**EXERCISE INPUTS**
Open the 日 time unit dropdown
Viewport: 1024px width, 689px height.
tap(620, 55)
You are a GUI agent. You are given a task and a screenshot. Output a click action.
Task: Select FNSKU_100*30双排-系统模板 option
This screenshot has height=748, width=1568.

**PROBLEM TO SOLVE**
Within the records above, count each line holding "screenshot". Write down only the number.

**OUTPUT**
2